随着大师走入室内后,他居然把手臂跨在我的肩膀,像一对亲热的哥儿们。
“你记不记得在帮你们经理看相时,我有说道他破相的事吗?他跟你有一段相当身的宿缘,而他要解这破相,突破人生
与精力的困顿之局,说起来,还需要你伸出援手,你愿意吗?”大师此话一出口,让我有点震惊,脑子不能作其他思想
,只能频频点头。
“很好,生命实在太奇妙了,天机不可说破,不然你也会惊讶你跟他的宿缘这么深,纠缠了几世。”大师越说越玄了,
我只知道自已对经理有一股莫名的好感,在他身旁就感到知足与安全,这难道说是那所谓不可说的宿缘?
大师无意跟我解释太多,说免得我分心,但交代我一定要好好学这套解运法,届时才能运用得当。

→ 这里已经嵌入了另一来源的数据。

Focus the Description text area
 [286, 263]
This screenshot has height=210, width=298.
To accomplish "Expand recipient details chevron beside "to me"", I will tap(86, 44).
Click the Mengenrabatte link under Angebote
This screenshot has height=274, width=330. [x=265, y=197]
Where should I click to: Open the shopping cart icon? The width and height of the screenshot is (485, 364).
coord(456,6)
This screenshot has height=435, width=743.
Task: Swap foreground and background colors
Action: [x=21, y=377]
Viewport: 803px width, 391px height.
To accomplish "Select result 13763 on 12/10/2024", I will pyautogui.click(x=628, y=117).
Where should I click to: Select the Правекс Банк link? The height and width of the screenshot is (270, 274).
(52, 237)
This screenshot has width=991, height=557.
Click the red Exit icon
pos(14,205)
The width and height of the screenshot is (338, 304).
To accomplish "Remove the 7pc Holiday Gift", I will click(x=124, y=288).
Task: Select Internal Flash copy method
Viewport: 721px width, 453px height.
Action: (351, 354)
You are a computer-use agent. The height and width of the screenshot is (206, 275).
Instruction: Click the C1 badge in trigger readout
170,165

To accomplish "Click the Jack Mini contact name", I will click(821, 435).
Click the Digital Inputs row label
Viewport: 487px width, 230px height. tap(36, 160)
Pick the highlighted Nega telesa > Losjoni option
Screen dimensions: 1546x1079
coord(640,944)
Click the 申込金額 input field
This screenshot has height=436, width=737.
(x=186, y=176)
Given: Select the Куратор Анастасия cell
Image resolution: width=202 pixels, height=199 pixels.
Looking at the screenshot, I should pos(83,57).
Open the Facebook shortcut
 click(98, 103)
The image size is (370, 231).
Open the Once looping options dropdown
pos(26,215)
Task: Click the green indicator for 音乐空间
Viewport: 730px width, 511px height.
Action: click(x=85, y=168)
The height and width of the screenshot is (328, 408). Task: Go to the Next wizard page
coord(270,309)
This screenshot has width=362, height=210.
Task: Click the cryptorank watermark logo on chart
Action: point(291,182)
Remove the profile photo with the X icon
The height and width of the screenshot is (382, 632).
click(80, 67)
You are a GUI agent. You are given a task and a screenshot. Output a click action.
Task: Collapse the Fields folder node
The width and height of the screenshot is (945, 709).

据他约略的背景说明,经理的阳气有破,是先天带来的陷落。他的阳火因此一直囤积在命眼,下盘沉重,无形中在把他
往下拉,做事原本很有冲劲,但冲到一个定点后,就有力不从心的束缚感,他的青龙在天之命格因而也受到了牵制,到
现在只能龙首昂起,龙尾还盘旋在泥地中。
解法说穿了,也很简单,就是疏通经理下盘的阳火。
怎么个通法啊?要我帮他灌肠吗?
本来我只是自言自语在说着玩,没想到大师的解法竟然相去不远,听得我一楞。
他必须物色一个健康、正直、与经理心性气秉有感应的男子,和他在满月之夜,亦即阴气最鼎盛的时候,进行天地交合
。而这个人,岂不是远在天边,近在眼前?
“甚么是天地交合啊,大师?”我隐隐猜到,但不敢确定。